Wie zitten er in het gerechtshof?

Wie zitten er in het gerechtshof?

De rechtszitting waar een bepaalde rechtszaak wordt behandeld. Aanwezig zijn: rechter(s), griffier, strijdende partijen, officier, advoca(a)te(n), verdachte(n), getuigen, publiek. Iedereen zit behalve de officier en de advocaat als zij het woord voeren. Die gaan dan staan.

Hoeveel rechters bij het hof?

Artikel 19, lid 2 van het EU-Verdrag stelt het aantal rechters per rechterlijke instantie vast.
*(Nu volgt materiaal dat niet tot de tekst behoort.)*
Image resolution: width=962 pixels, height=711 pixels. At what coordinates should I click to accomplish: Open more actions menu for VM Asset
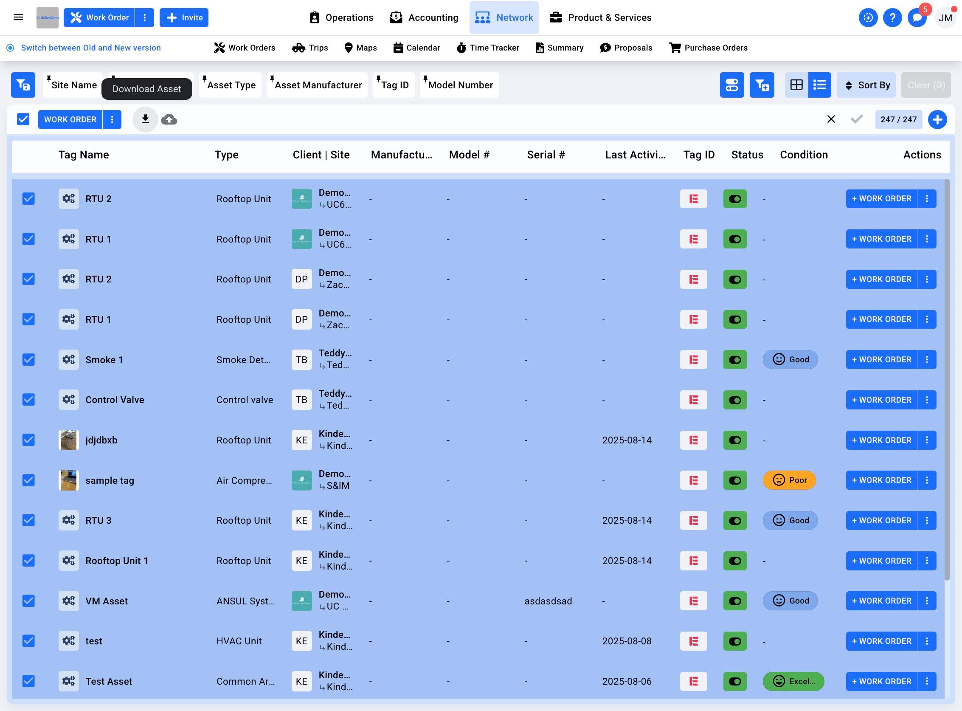(x=927, y=600)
Zo bestaat het Hof van Justitie uit één rechter per lidstaat en wordt het bijgestaan door advocaten-generaal. Op dit moment bestaat het Hof uit 27 rechters en 11 advocaten-generaal.

Wat is een gerechtshof?

Een gerechtshof (vaak kortweg hof) is een rechterlijk college in Nederland. Normaliter spreekt een gerechtshof recht in hoger beroep. Zo kan een hof als beroepsinstantie fungeren in civielrechtelijke, strafrechtelijke en belastingrechtelijke geschillen.
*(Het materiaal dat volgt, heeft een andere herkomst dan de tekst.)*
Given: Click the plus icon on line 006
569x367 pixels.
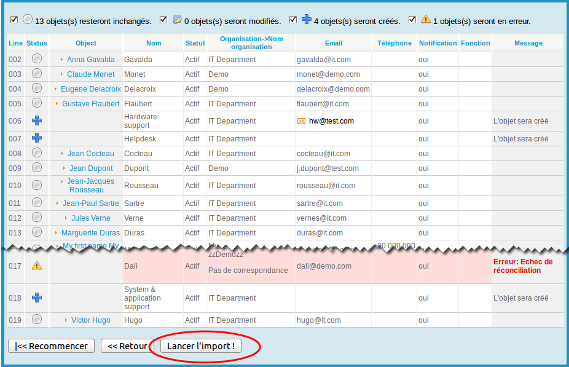Looking at the screenshot, I should tap(37, 121).
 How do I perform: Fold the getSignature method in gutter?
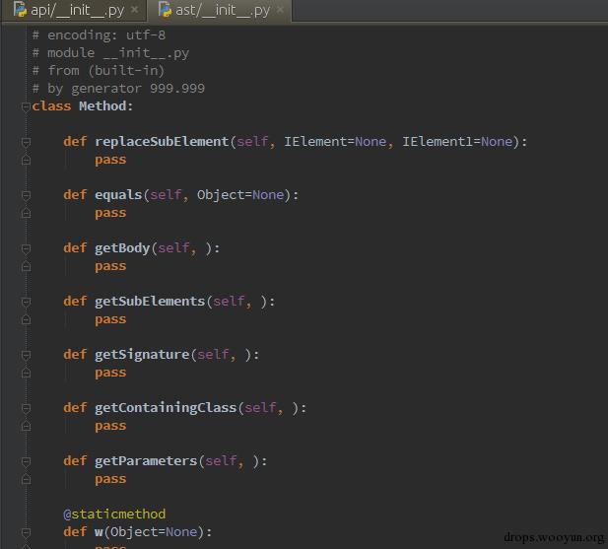[x=26, y=355]
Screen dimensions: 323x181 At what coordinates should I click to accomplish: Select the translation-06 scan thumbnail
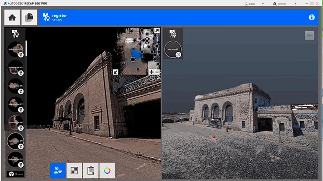click(16, 86)
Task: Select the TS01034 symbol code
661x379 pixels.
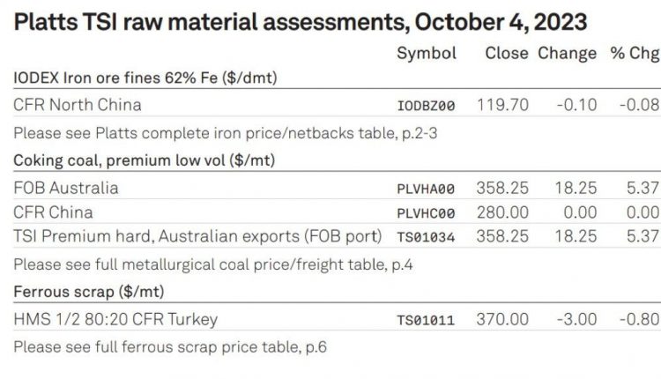Action: click(426, 237)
Wat zijn de rechters van een gerechtshof?

De rechters van een gerechtshof worden ‘raadsheer’ genoemd. Een raadsheer kan een man of een vrouw zijn: een vrouwelijke raadsheer wordt niet raadsvrouw of raadsdame genoemd. Rechterlijke uitspraken van een hof worden gewoonlijk niet aangeduid als ‘vonnis’, maar als arrest. Daarnaast geven hoven (net als rechtbanken) beschikkingen .

Hoe spreekt een gerechtshof recht in hoger beroep?
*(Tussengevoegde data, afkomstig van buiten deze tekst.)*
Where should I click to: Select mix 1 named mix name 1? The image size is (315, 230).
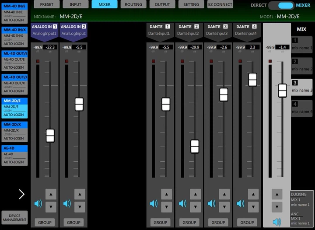point(301,44)
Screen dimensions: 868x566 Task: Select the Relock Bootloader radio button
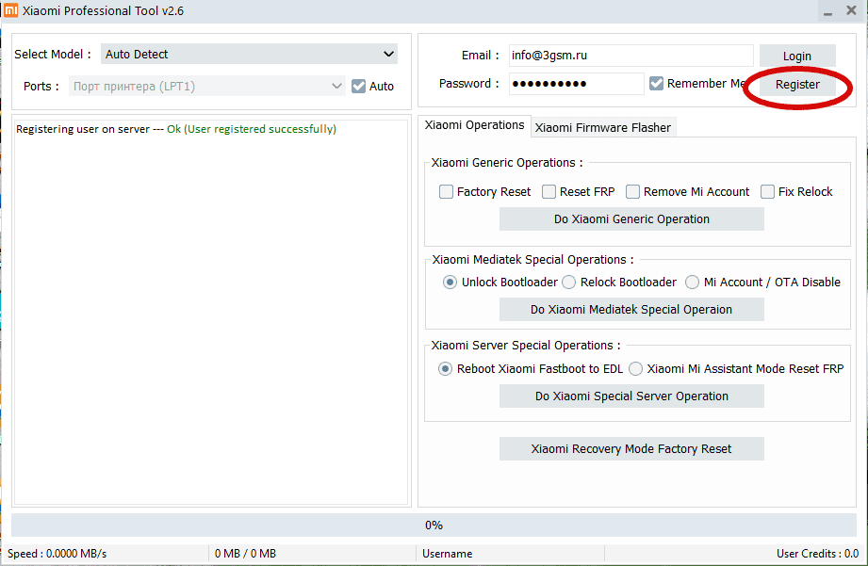[568, 283]
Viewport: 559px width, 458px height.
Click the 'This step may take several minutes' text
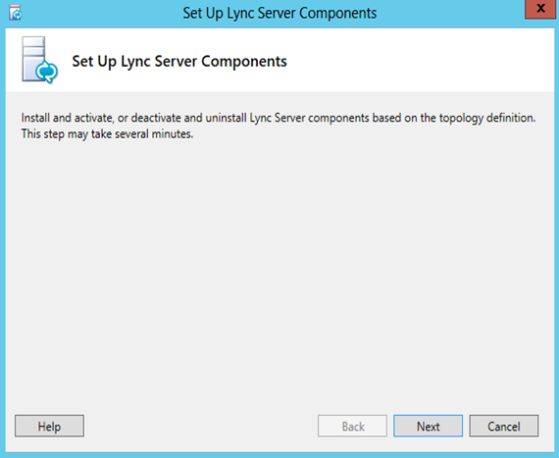(x=107, y=134)
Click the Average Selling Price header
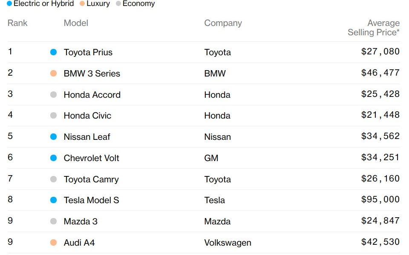The image size is (409, 255). pos(374,28)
Normaliter spreekt een gerechtshof recht in hoger beroep. Zo kan een hof als beroepsinstantie fungeren in civielrechtelijke, strafrechtelijke en belastingrechtelijke geschillen. Het hof spreekt ook recht als men tegen een bepaald Centraal Tuchtcollege in hoger beroep gaat (zoals het Centraal Tuchtcollege voor de Gezondheidszorg ).

Wat is een hooggerechtshof of opperste gerecht?

Het hooggerechtshof of opperste gerecht is in diverse landen het rechtsprekend orgaan dat bovenaan staat in de rechtsprekende hiërarchie. Vaak kunnen rechtszaken waarbij cassatie wordt ingesteld in laatste instantie hier terechtkomen. Beslissingen van een dergelijk gerecht zijn binnen het rechtssysteem van de staat of het land niet aan te vechten.